The process for farmers, gamekeepers, pest controllers and their employees to buy professional rodenticide packs for use outdoors changes on Saturday this week, October 1, completing a long-running industry campaign to ensure users are properly equipped with the necessary certificate of competence or documents confirming membership of an approved farm assurance scheme.
Without documentation, from Saturday onwards, all sellers including those buying online are prohibited from completing the sale under the conditions of the UK Rodenticide Stewardship Regime.
The changes, designed to reduce the occurrence of residues in wildlife, have been managed by the Campaign for Responsible Rodenticide Use (CRRU) with full involvement in training activities for farmers being given by the Agricultural and Horticultural Development Board (AHDB).
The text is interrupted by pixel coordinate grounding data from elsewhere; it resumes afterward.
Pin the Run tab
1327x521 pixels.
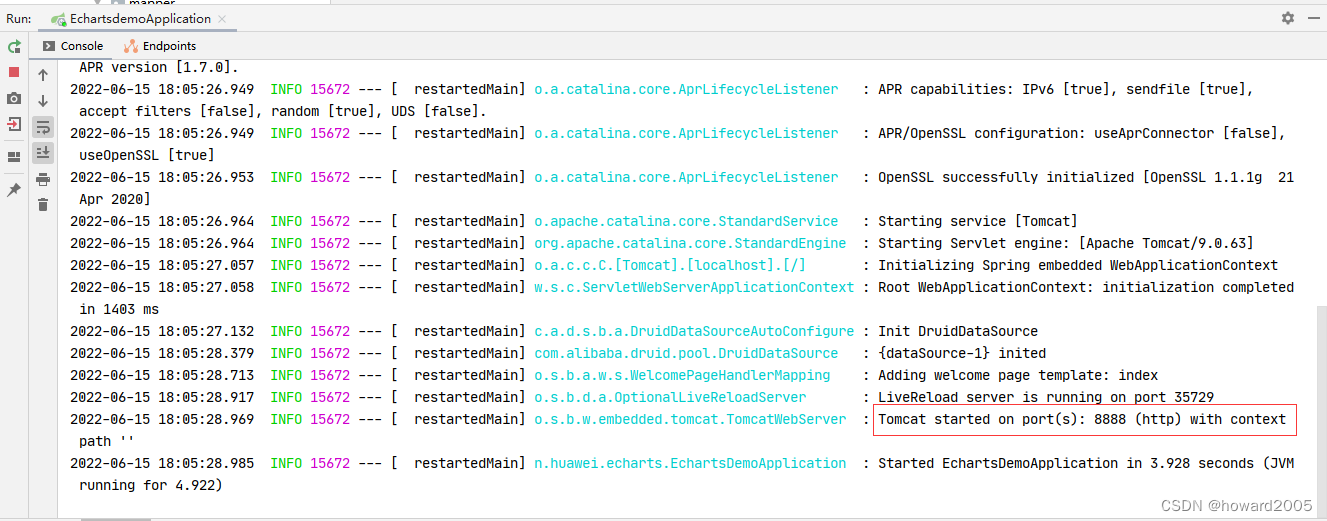point(14,189)
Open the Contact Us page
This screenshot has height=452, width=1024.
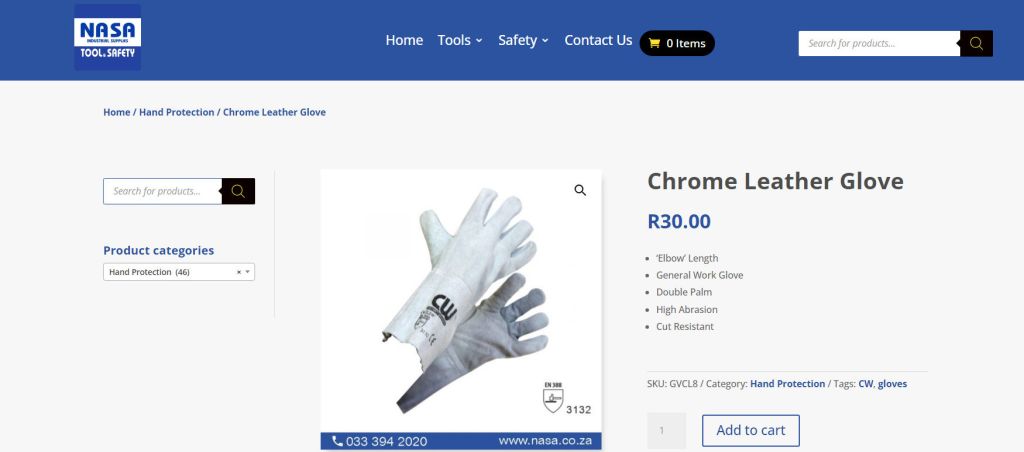[x=598, y=40]
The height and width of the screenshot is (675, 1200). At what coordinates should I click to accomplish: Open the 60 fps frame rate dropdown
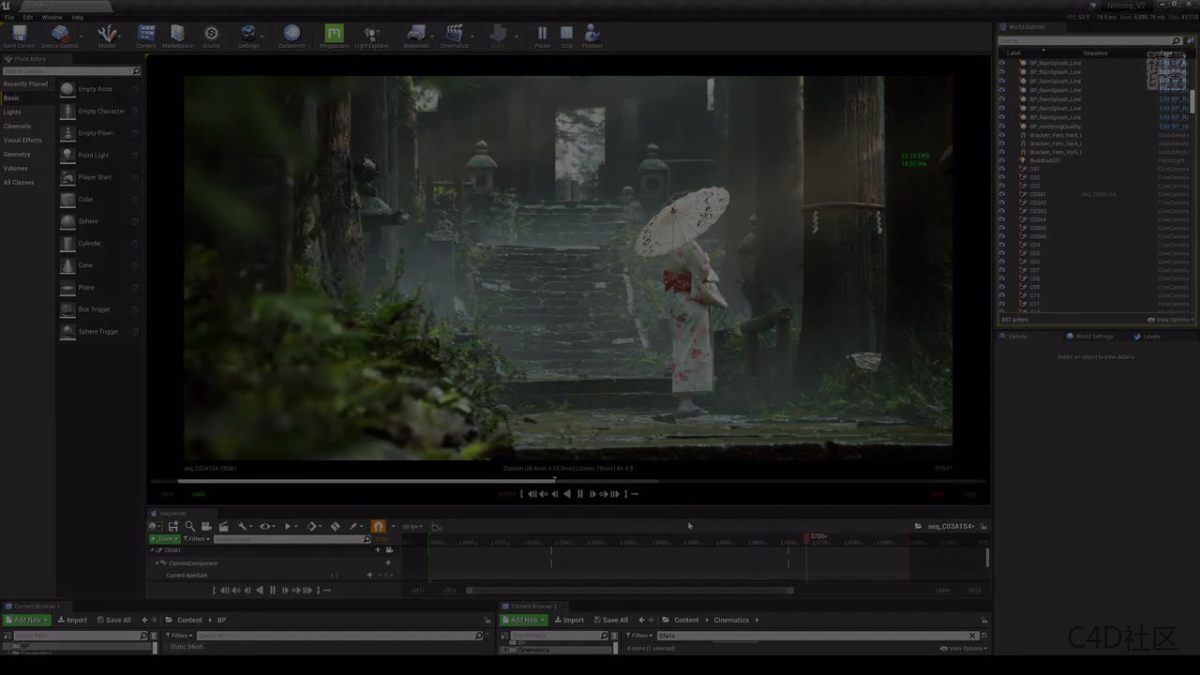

“For many years it was thought best practice to set out bait points on farms, shooting estates and around rural premises, then keep them permanently topped up with rodenticide,” said CRRU UK chairman, Dr Alan Buckle. “We now believe this practice is responsible, at least in part, for the contamination of wildlife that we now see so widely in the UK.
“Of course, there is no risk if rodenticides are not used. So it must be a high priority in all outdoor rural locations to make them as inhospitable as possible to rodents. This is done by reducing harbourage and preventing access to foodstuffs. It is simply not acceptable to provide ‘bed and board’ for rodents and solve the problem by repeatedly poisoning them with rodenticides.”